ITEM 3. INCORPORATION OF CERTAIN DOCUMENTS BY REFERENCE

     The following documents heretofore filed with the Securities and Exchange
Commission (the "Commission") by Keebler Foods Company (the "Company") are
incorporated herein by reference:

     (a) The Company's Prospectus as filed with the Commission on February 2,
1998 under the Securities Act, containing audited financial statements for the
Company's fiscal year 1996.

     (b) All other reports filed pursuant to Section 13(a) or 15(d) of the
Securities Exchange Act of 1934, as amended (the "Exchange Act"), since the end
of the fiscal year covered by the Prospectus referenced above.

     (c) The description of the Company's Common Stock, par value $.01 per
share (the "Common Stock"), which is contained in the registration statement on
Form 8-A filed with the Commission on December 12, 1997 under the Exchange Act
of 1934, as amended (the "Exchange Act") (Commission File No. 001-13705),
including any subsequent amendment or any report filed for the purpose of
updating such description.

     All documents filed by the Company pursuant to Sections 13(a), 13(c), 14
or 15(d) of the Exchange Act after the date of this Registration Statement and
prior to the filing of a post-effective amendment which indicates that all
securities offered hereby have been sold or which deregisters all securities
then remaining unsold are deemed to be incorporated by reference into this
Registration Statement and to be a part hereof from the respective dates of
filing of such documents (such documents, and the documents enumerated above,
being hereinafter referred to as "Incorporated Documents").

     Any statement contained in an Incorporated Document shall be deemed to be
modified or superseded for purposes of this Registration Statement to the
extent that a statement contained herein or in any other subsequently filed
Incorporated Document modifies or supersedes such statement.  Any such
statement so modified or superseded shall not be deemed, except as so modified
or superseded, to constitute a part of this Registration Statement.


ITEM 4.  DESCRIPTION OF SECURITIES
         -------------------------

                  Not applicable.

ITEM 5.  INTERESTS OF NAMED EXPERTS AND COUNSEL
         --------------------------------------

                  None.



                                     II-1


<PAGE>   3

ITEM 6.  INDEMNIFICATION OF DIRECTORS AND OFFICERS
         -----------------------------------------

        The Company is incorporated under the laws of the State of Delaware.
Section 145 of the Delaware Law ("Section 145") provides that a Delaware
corporation may indemnify any persons who are, or are threatened to be made,
parties to any threatened, pending or completed action, suit or proceeding,
whether civil, criminal, administrative or investigative (other than an action
by or in the right of such corporation), by reason of the fact that such person
was an officer, director, employee or agent of another corporation or
enterprise.  The indemnity may include expenses (including attorneys' fees),
judgments, fines, and amounts paid in settlement actually and reasonably
incurred by such person in connection with such action or proceeding, if he
acted in good faith and in a manner he reasonably believed to be in the
best interests of the corporation, and, with respect to any criminal action,
had no reasonable cause to believe that his conduct was illegal.  A Delaware
corporation may indemnify any persons who are, or are threatened to be made, a
party to any threatened, pending or completed action or suit by or in the right
of the corporation by reason of the fact that such person was a director,
officer, employee or agent of another corporation or enterprise.  The indemnity
may include defense or settlement of such action or suit, provided such person
acted in good faith and in a manner he reasonably believed to be in or not
opposed to the corporation's best interests except that no indemnification is
permitted without judicial approval if the officer or director is adjudged to
be liable to the corporation.  Where an officer or director is successful on
the merits or otherwise in the defense of any action referred to above, the
corporation must indemnify him against the expenses which such officer or
director has actually and reasonably incurred.

§ MATERIAL SUPPLIED

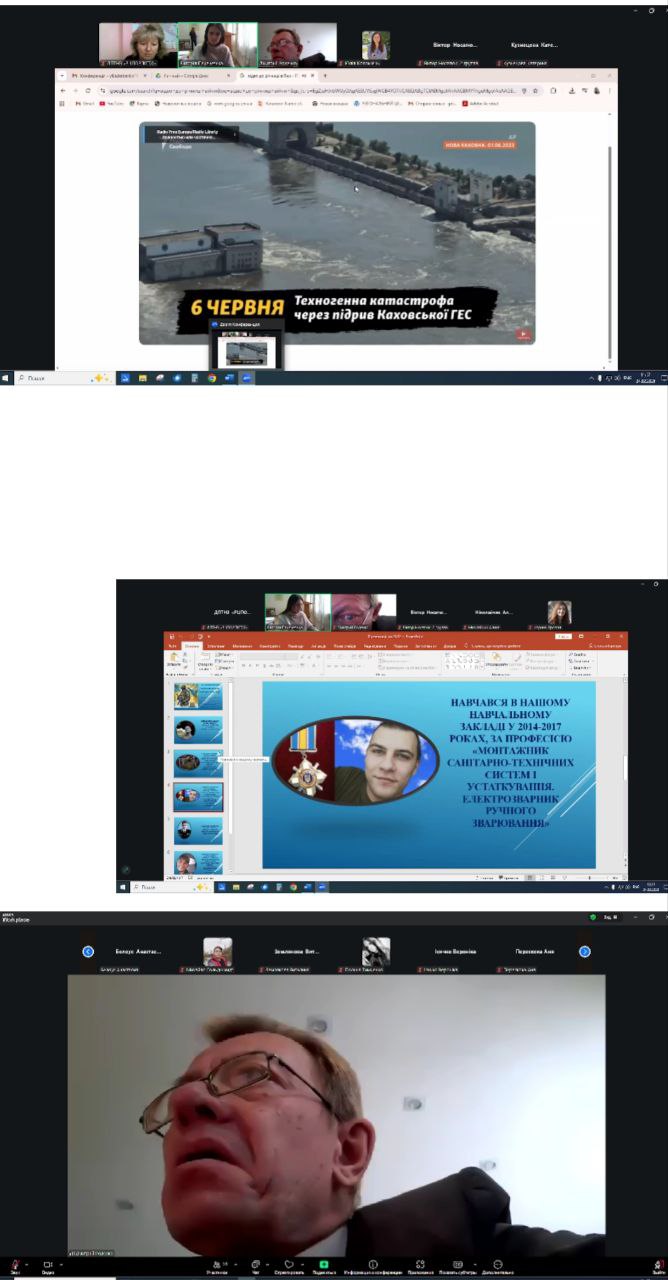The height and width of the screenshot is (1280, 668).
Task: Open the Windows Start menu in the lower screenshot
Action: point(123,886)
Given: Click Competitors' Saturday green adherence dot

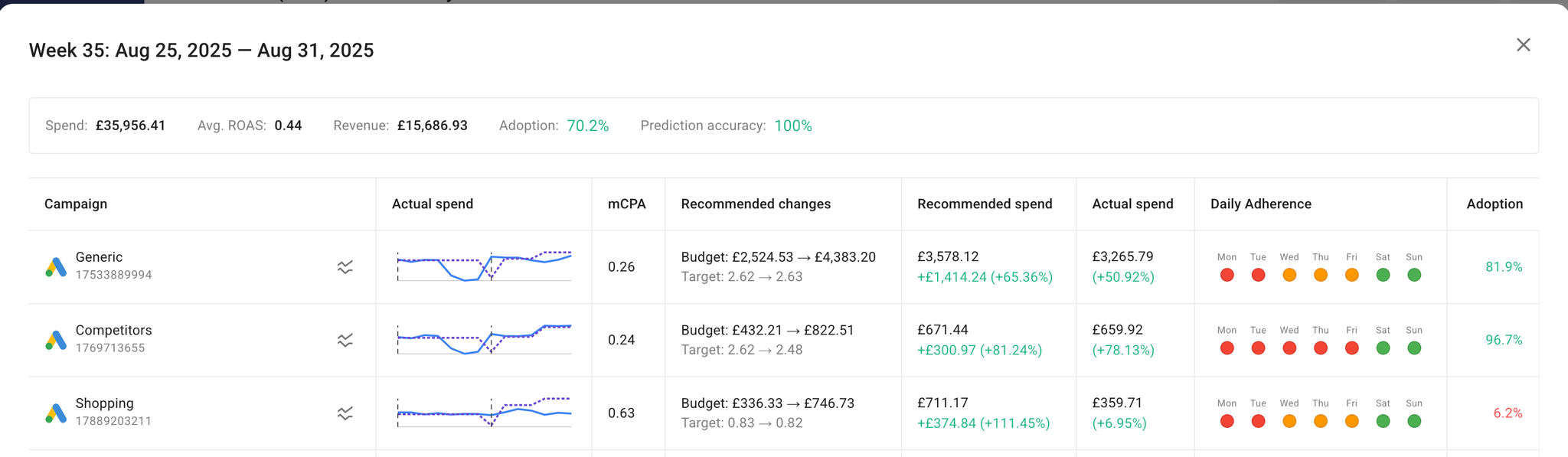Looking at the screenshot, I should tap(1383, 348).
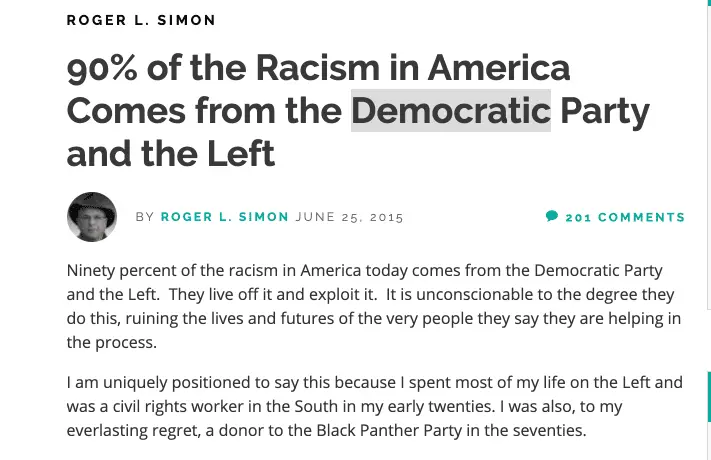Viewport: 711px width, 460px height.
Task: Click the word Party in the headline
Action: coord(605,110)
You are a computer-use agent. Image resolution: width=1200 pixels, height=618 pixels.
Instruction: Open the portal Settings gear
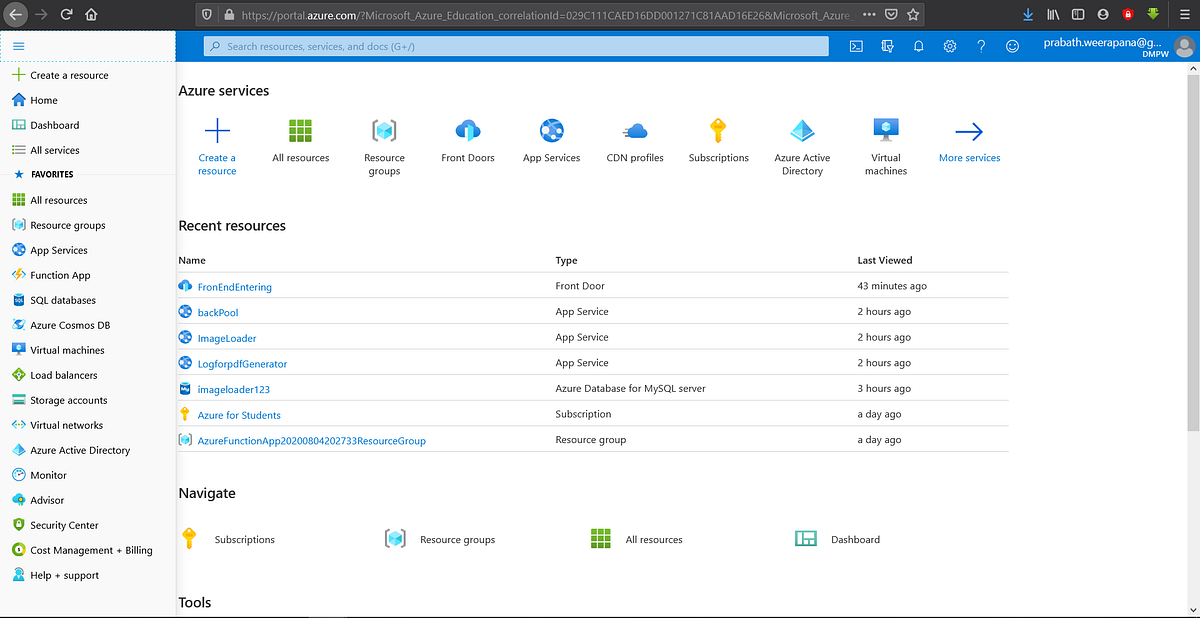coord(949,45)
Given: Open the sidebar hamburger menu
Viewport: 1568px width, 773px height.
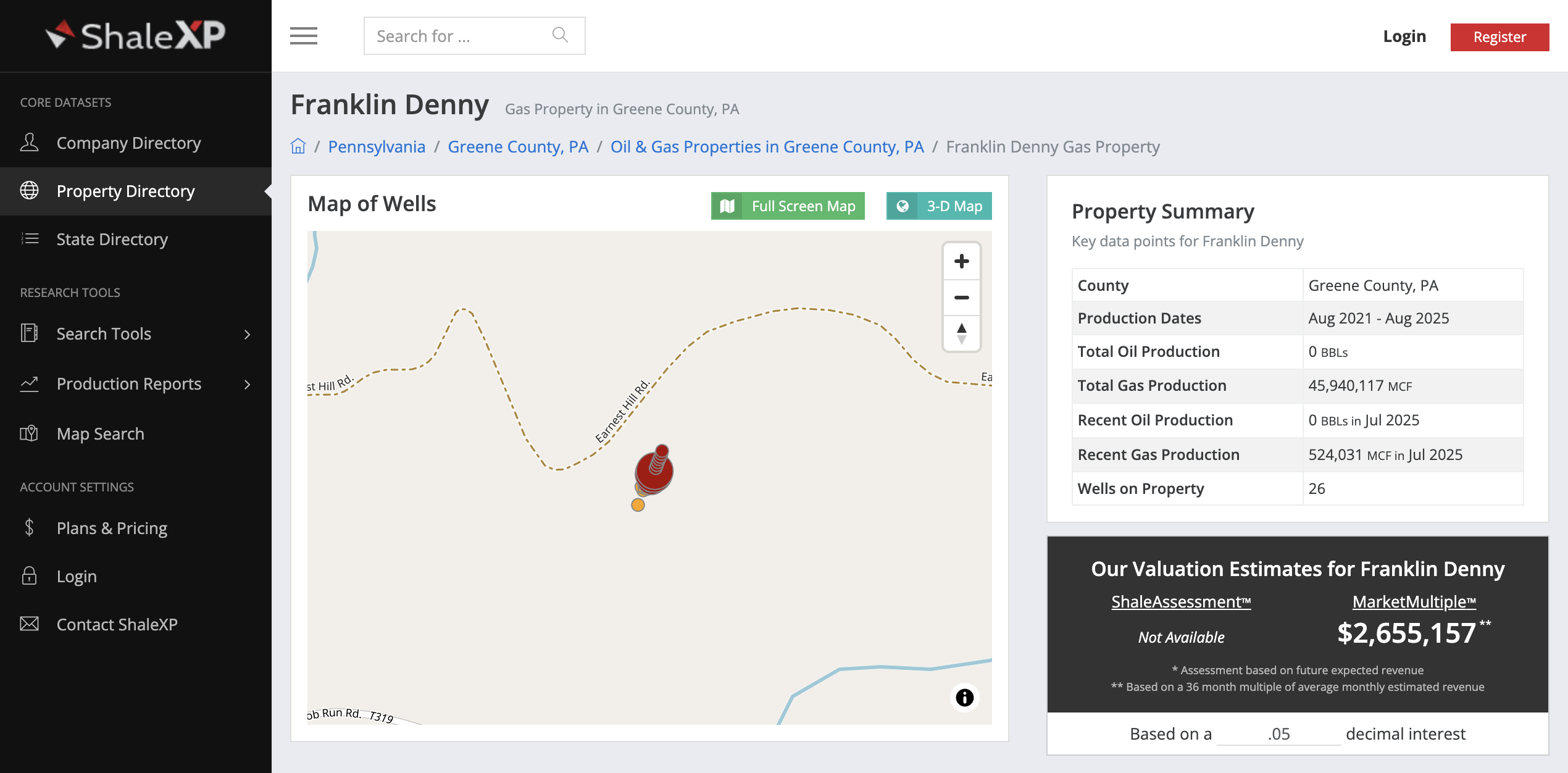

§ SET TASKS
1 – Transcribe the registration statement text, starting with "(b) All other" and going on through "Prospectus referenced above.".
2 – Write the next part of the registration statement text, picking up after its final sentence.
The rows were drawn from a different source than the registration statement text.

§ RESULTS FOR EACH TASK
1 –
(b) All other reports filed pursuant to Section 13(a) or 15(d) of the
Securities Exchange Act of 1934, as amended (the "Exchange Act"), since the end
of the fiscal year covered by the Prospectus referenced above.

2 –
        As permitted by Section 102(b)(7) of the Delaware Law, the Certificate
of Incorporation provides that directors of the Company shall have no personal
liability to the Company or its stockholders for monetary damages for breach of
fiduciary duty as a director, except (i) for any breach of a director's duty of
loyalty to the Company or its stockholders, (ii) for acts or omissions not in
good faith or which involve intentional misconduct or knowing violations of law,
(iii) pursuant to Section 174 of the Delaware Law, or (iv) for any transaction
from which a director derived an improper personal benefit.

        The Company's Bylaws provide for the indemnification of directors and
officers of the Company to the fullest extent permitted by Section 145.



ITEM 7.  EXEMPTION FROM REGISTRATION CLAIMED
         -----------------------------------

                   Not applicable.


ITEM 8.  EXHIBITS
         --------



Exhibit
Number                Description of Exhibit
- ------                ----------------------

4.01                  Amended and Restated Certificate of Incorporation of the
                      Company (filed as Exhibit 3.1 to the Company's
                      Registration Statement on Form S-1 filed with the
                      Commission (Commission File No. 333-42075) on December 12,
                      1997, as amended (the "Registration Statement"), and
                      hereby incorporated by reference)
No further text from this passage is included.